RobWDW1971
Well-Known Member
The struggle with those models is we actually have other countries like China and South Korea that are ahead of us on the curve and they didn't see anything like those types of numbers so you would have to assume the US spirals out of control far beyond what any other country has seen.I agree totally.
I fully support, for lack of a better phrase but if this is a war, an exit strategy from our current situation that does not rely on a complete elimination of the virus either through vaccine or other means. I believe in cost/benefit analysis.
It is indeed about scale and perspective and where one's, again probably wrong phrase, ROI point is on all this.
I have no model. The best I've found is the one at the bottom of the article below that allows you to manipulate all variables and visualize the outcome for any combo. Set to its most completely unrealistic extreme worst-case settings (each sick person infects 5 others, death rate of 4%) and with no intervention whatsoever it estimates 4-5 million dead in the US (about 1.5% of our population) and about 220 million dead worldwide (2.8% of all people).

____

Exercise: Copy, word for word, the section of the forum post on virus models that begins with the words "I have no model." and ends with "of all people).". The entries on this page aren't needed.

Records provided:
____

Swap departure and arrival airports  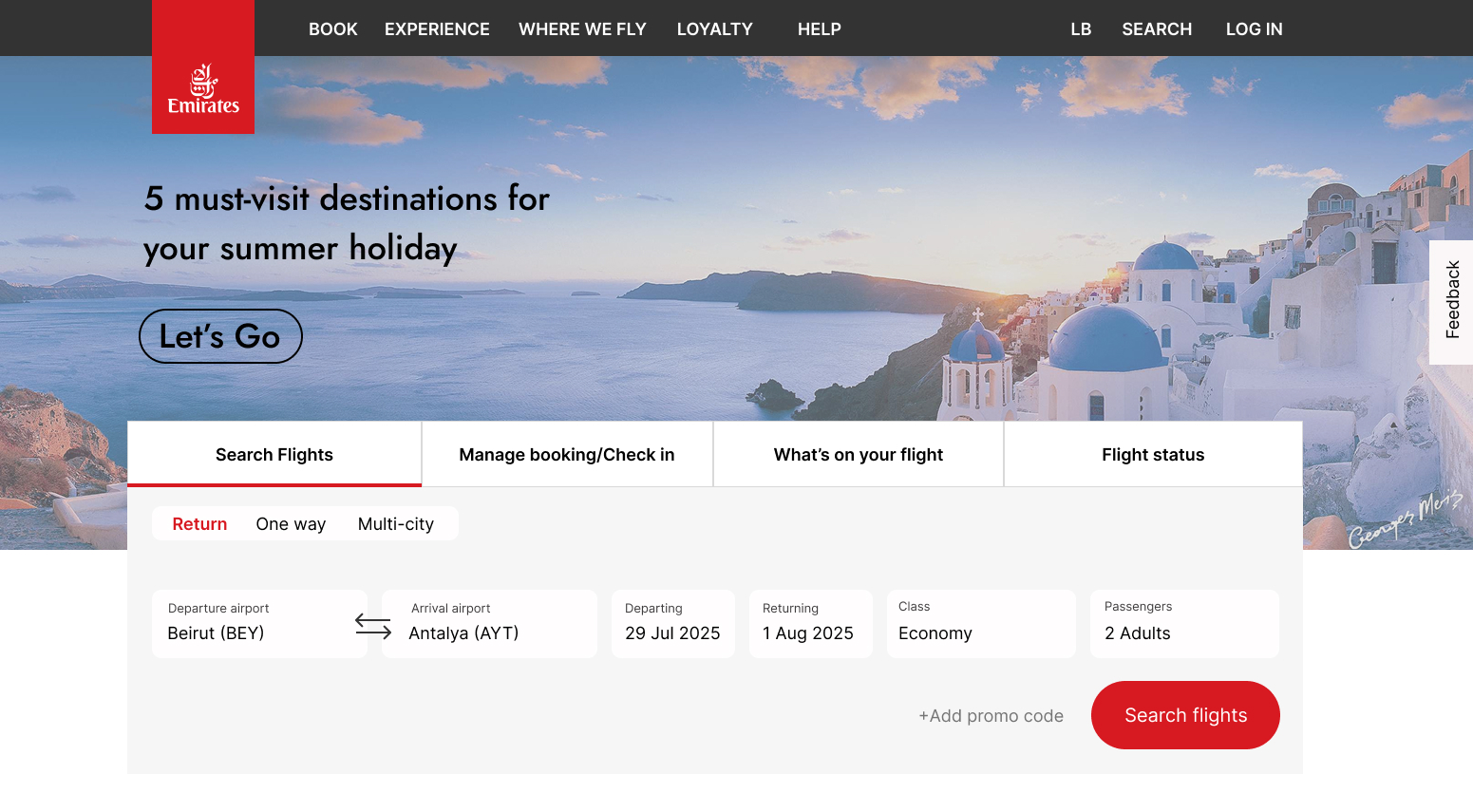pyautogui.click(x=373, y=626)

____

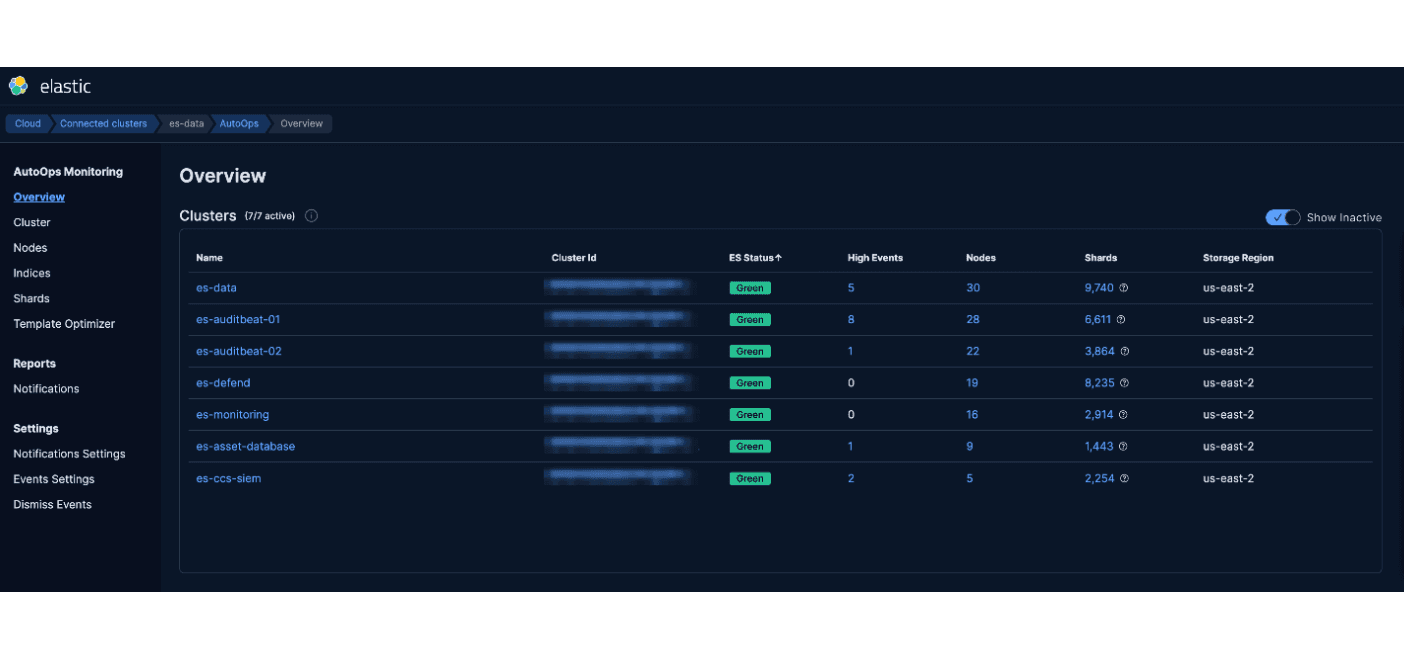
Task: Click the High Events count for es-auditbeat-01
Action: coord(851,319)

____

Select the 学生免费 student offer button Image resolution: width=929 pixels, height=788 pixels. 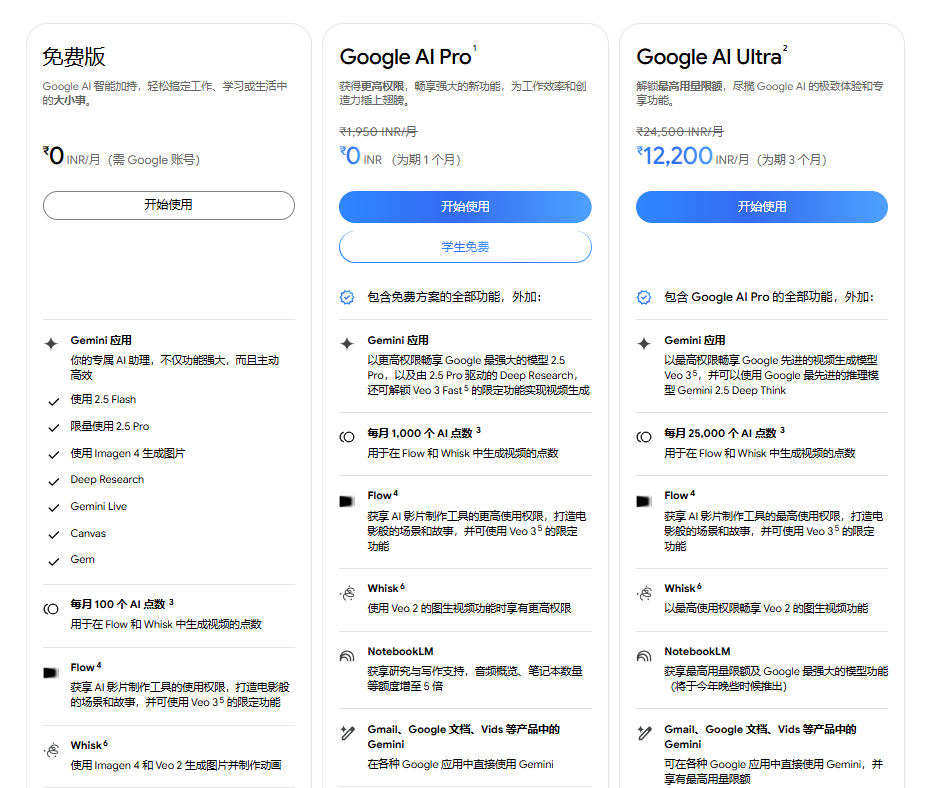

____

Task answer:
I have no model. The best I've found is the one at the bottom of the article below that allows you to manipulate all variables and visualize the outcome for any combo. Set to its most completely unrealistic extreme worst-case settings (each sick person infects 5 others, death rate of 4%) and with no intervention whatsoever it estimates 4-5 million dead in the US (about 1.5% of our population) and about 220 million dead worldwide (2.8% of all people).